:: Passage du document ::
_____

Annette BOUDREAU, Dire le silence. Insécurité linguistique en Acadie 1867-1970

di | 15 Febbraio 2023

Annette BOUDREAU, Dire le silence. Insécurité linguistique en Acadie 1867-1970, Sudbury, éd. Prise de parole, 2021, pp. 224.

L’ouvrage d’Annette Boudreau se présente comme un essai articulé autour de deux lignes directrices qui se croisent et s’enrichissent mutuellement. D’une part, afin de dégager les idéologies dominantes qui sont à l’origine des sentiments de honte et d’insécurité linguistique ressentis par les Acadiens, Boudreau décrit, dans une perspective sociolinguistique, les discours sur le français parlé en Acadie à partir d’un corpus d’articles publiés dans la presse acadienne dans la période 1867-1970. De l’autre, cette description et cette analyse extrêmement fines sont enrichies de renvois à l’expérience personnelle de l’autrice, ce qui confère à l’ouvrage une épaisseur et une solidité remarquables.

_____

:: Extraits de données ::
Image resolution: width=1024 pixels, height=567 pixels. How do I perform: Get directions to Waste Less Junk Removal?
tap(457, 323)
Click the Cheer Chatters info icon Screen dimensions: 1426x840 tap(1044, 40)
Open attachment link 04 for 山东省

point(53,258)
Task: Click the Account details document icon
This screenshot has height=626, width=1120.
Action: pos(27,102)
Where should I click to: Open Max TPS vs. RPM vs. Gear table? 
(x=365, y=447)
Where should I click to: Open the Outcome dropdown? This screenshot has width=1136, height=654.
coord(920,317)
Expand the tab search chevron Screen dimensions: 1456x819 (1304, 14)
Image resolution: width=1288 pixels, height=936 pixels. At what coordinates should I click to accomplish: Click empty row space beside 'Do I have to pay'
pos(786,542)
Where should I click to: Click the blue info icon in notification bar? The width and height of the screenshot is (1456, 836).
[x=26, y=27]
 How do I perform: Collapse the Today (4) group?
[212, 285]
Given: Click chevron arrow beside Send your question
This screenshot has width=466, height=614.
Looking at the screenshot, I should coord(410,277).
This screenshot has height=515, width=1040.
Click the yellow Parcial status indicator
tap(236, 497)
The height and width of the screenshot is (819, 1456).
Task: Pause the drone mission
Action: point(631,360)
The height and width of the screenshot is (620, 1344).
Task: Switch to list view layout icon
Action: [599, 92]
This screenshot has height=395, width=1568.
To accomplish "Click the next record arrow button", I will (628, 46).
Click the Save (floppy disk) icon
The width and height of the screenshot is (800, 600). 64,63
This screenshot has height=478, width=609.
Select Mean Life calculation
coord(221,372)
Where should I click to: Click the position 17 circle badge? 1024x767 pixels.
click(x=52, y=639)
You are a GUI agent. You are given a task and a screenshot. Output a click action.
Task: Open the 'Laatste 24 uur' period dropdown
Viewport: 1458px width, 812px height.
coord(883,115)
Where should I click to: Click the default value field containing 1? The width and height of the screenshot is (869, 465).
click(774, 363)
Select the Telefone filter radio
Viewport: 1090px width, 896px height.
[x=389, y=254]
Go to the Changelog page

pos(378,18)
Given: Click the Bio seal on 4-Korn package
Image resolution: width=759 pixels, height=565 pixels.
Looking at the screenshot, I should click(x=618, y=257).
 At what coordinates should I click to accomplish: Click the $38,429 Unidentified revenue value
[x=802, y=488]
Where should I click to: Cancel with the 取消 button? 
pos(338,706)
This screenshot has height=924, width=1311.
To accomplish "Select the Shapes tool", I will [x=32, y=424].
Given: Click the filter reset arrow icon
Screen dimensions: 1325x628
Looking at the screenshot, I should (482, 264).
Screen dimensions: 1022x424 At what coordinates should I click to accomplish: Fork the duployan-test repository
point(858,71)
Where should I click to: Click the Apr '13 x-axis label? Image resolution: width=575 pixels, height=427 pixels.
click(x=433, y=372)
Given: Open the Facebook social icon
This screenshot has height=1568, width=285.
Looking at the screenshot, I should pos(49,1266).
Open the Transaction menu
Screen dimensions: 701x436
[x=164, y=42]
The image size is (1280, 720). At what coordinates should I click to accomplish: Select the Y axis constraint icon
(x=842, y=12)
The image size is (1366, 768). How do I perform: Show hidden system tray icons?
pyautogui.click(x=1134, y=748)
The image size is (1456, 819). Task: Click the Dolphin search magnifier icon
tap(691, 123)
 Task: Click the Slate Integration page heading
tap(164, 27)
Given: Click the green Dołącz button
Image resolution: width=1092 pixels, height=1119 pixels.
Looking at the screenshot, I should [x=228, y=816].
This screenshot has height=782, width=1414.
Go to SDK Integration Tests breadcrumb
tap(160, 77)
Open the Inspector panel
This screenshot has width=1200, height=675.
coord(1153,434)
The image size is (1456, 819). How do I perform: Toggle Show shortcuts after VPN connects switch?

_____

:: Travail demandé ::
• 1. Recopiez le passage de la recension qui commence par les mots contenant « di | 15 Febbraio » et se termine par « une solidité remarquables. ».
• 2. D'après la recension, chez quel éditeur le livre d'Annette Boudreau a-t-il paru ?

:: Réponses par consigne ::
• 1.
di | 15 Febbraio 2023

Annette BOUDREAU, Dire le silence. Insécurité linguistique en Acadie 1867-1970, Sudbury, éd. Prise de parole, 2021, pp. 224.

L’ouvrage d’Annette Boudreau se présente comme un essai articulé autour de deux lignes directrices qui se croisent et s’enrichissent mutuellement. D’une part, afin de dégager les idéologies dominantes qui sont à l’origine des sentiments de honte et d’insécurité linguistique ressentis par les Acadiens, Boudreau décrit, dans une perspective sociolinguistique, les discours sur le français parlé en Acadie à partir d’un corpus d’articles publiés dans la presse acadienne dans la période 1867-1970. De l’autre, cette description et cette analyse extrêmement fines sont enrichies de renvois à l’expérience personnelle de l’autrice, ce qui confère à l’ouvrage une épaisseur et une solidité remarquables.

• 2. Aux éditions Prise de parole, à Sudbury.